STATED GOAL: In the text about the refurbished museum in LA, what did the permanent exhibition of the dioramas make way for?

DOCUMENT SECTION:
══════════════════════════════

Almost 7 years after our last visit it was time to get back to LA in January and see the refurbished museum
that became a new landmark of the city within a short time. The former concrete outside of the building was
modernized to give the museum a new futuristic design for the years to come. But not only the outside was
changed also the inside was redesigned exchanging the permanent exhibition of the dioramas into modern
space for temporary exhibitions. Looking over the members board and the name of the rooms it is the
who-is-who of the Californian collectors scene with the names of Mullin, Walton, Meyers and Sydorick proudly
gracing the exhibition space.

══════════════════════════════

SUPPLIED RECORDS:
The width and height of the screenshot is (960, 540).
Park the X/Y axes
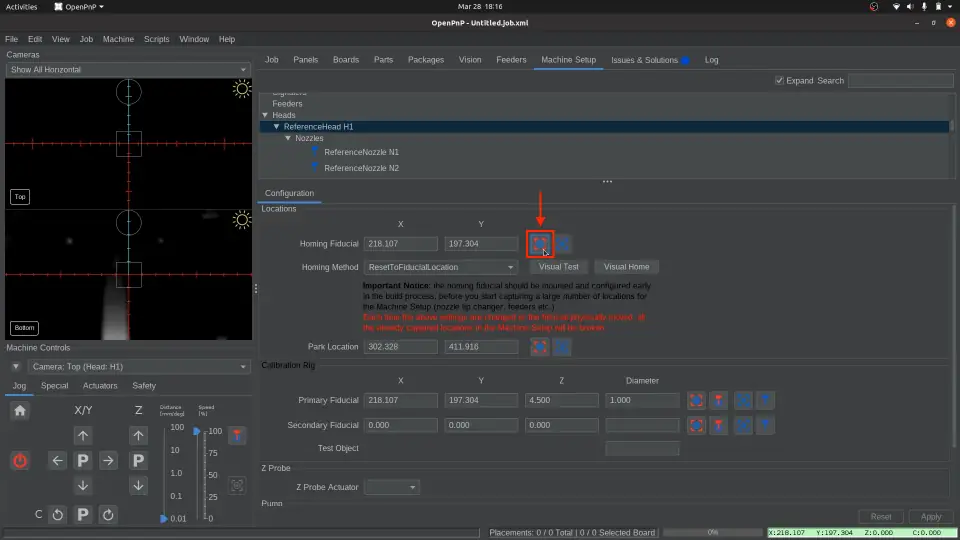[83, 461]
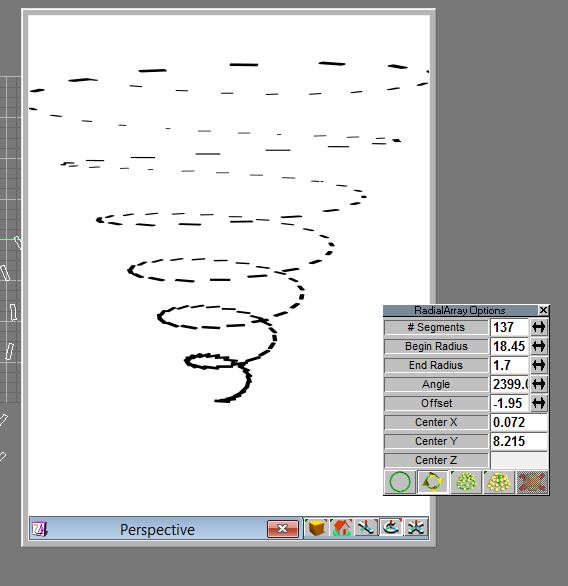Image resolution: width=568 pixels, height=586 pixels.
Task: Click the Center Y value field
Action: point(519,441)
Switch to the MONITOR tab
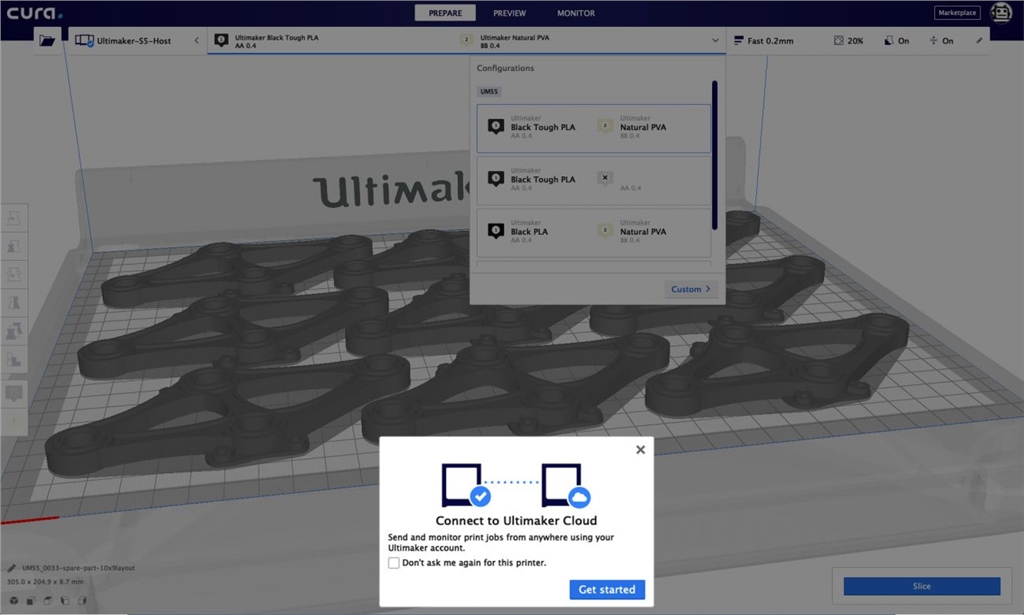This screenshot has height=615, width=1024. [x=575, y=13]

══════════════════════════════

COMPLETE ANSWER: Modern space for temporary exhibitions.